For the mitigation of micro-seismicity during hydraulic stimulation, we introduce the concept of time-delayed pressurization (TDP) which involves arresting the constant-rate process of borehole pressurization for a given delay period, and then resuming it until breakdown occurs. The additional fluid permeation into a porous media by the TDP scheme allows for the manipulation of pore fluid pressure buildup near a borehole, thereby resulting in the mechanical and seismic behaviors at failure in a controlled manner. Laboratory fracturing experiments with acoustic emission monitoring were conducted for several delay periods using mortar specimens to evaluate the breakdown pressure and acoustic emission (AE) in the TDP fracturing process. In addition, the morphological characteristics of induced fractures were visually investigated by 3D X-ray CT analysis on the fractured specimens.
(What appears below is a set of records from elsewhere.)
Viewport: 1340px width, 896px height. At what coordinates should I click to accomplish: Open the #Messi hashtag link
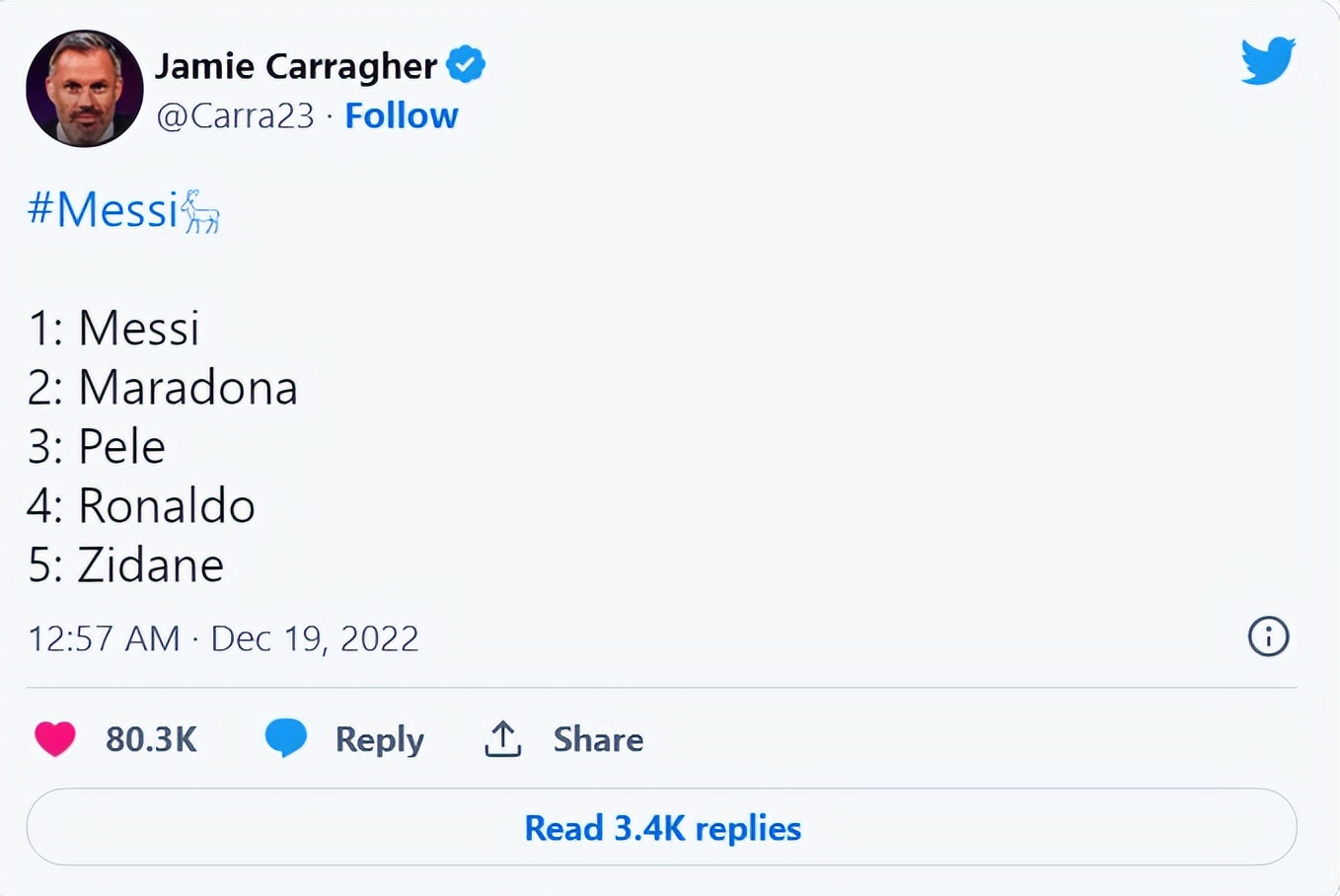(x=102, y=210)
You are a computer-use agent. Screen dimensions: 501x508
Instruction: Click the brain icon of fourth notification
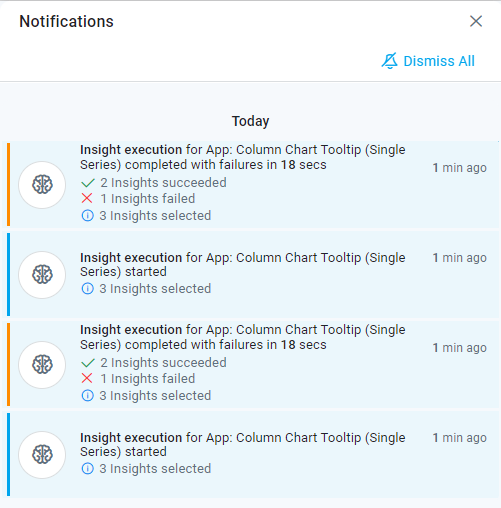pos(42,455)
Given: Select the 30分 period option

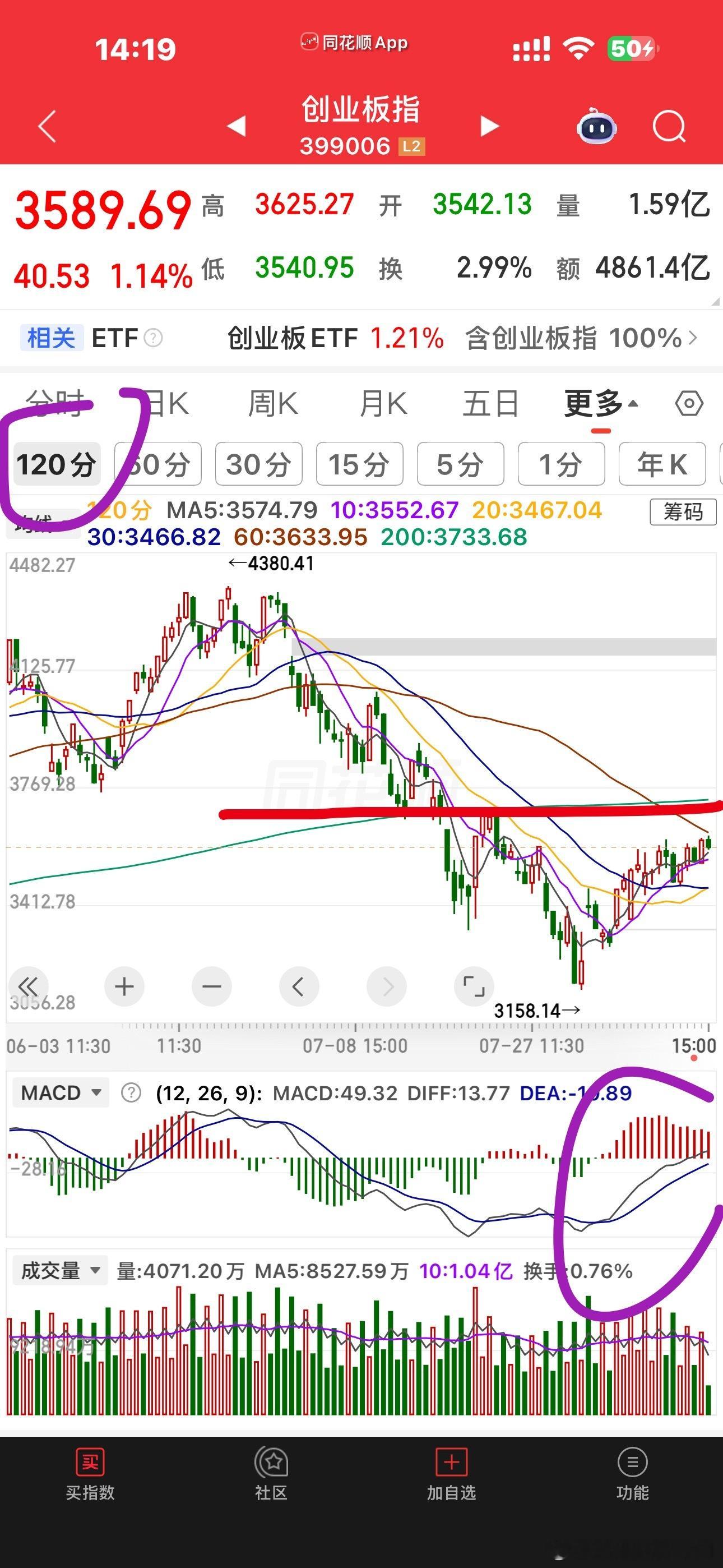Looking at the screenshot, I should tap(258, 464).
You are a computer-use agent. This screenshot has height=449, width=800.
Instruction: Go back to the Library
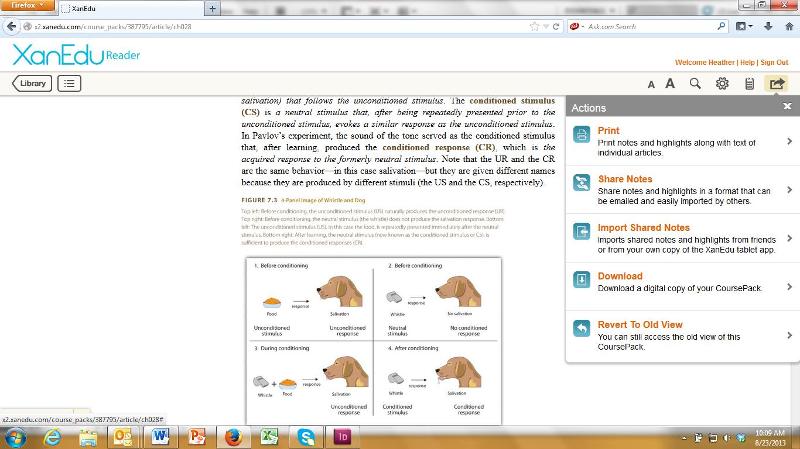pos(31,84)
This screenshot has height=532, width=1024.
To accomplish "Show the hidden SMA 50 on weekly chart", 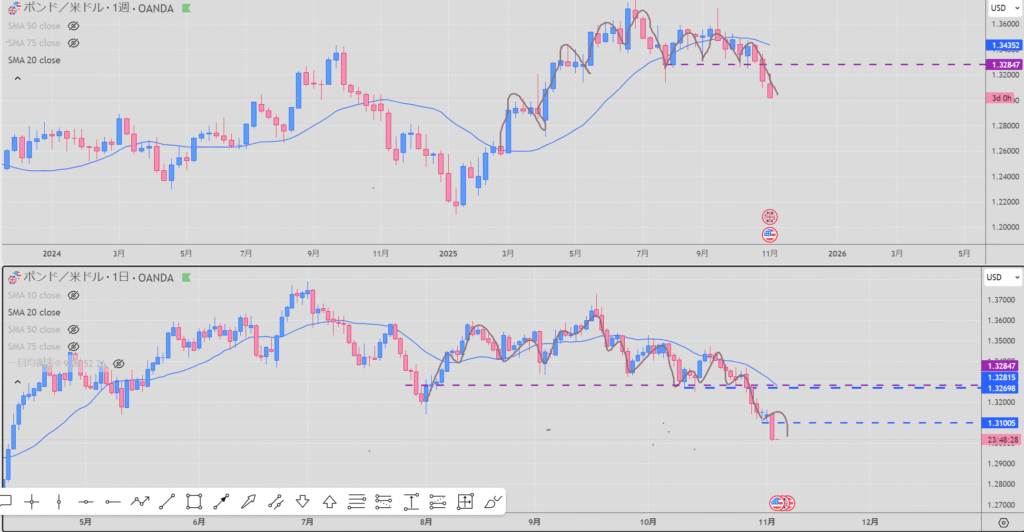I will pyautogui.click(x=73, y=26).
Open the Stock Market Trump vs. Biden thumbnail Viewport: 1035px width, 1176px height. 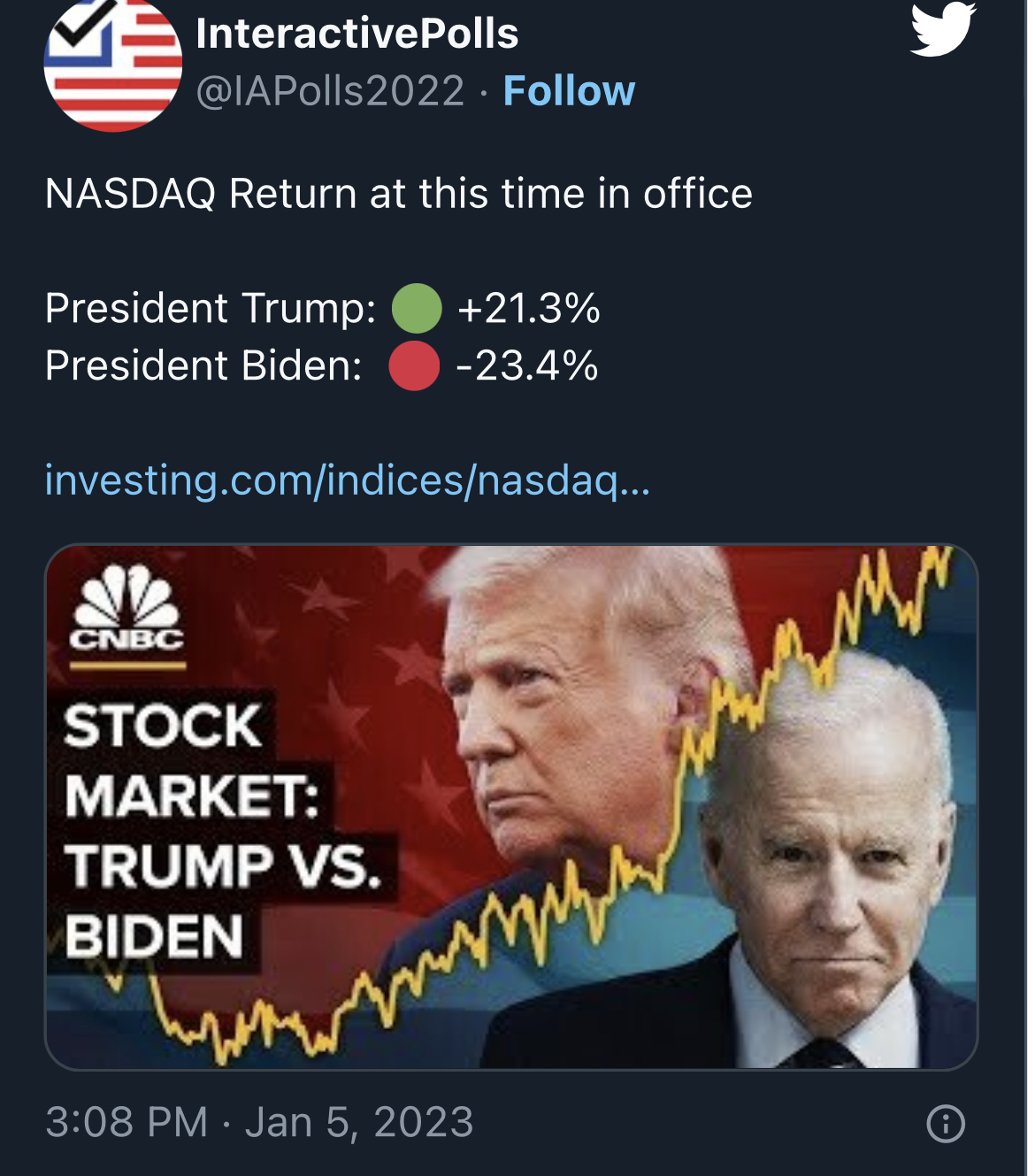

Numerical simulations using a phase-field approach were also performed to further examine the evolution of pore pressure during the fracturing process. The results show the considerable volume of permeated fluid and the elevated pore pressure during the delay period are the main factors responsible for the decreased breakdown pressure and AE.
Bibliographical noteFunding Information:
This work was supported by a National Research Foundation of Korea (NRF) grant funded by the Korean government (MSIT) ( 2020R1A2C1014815 ).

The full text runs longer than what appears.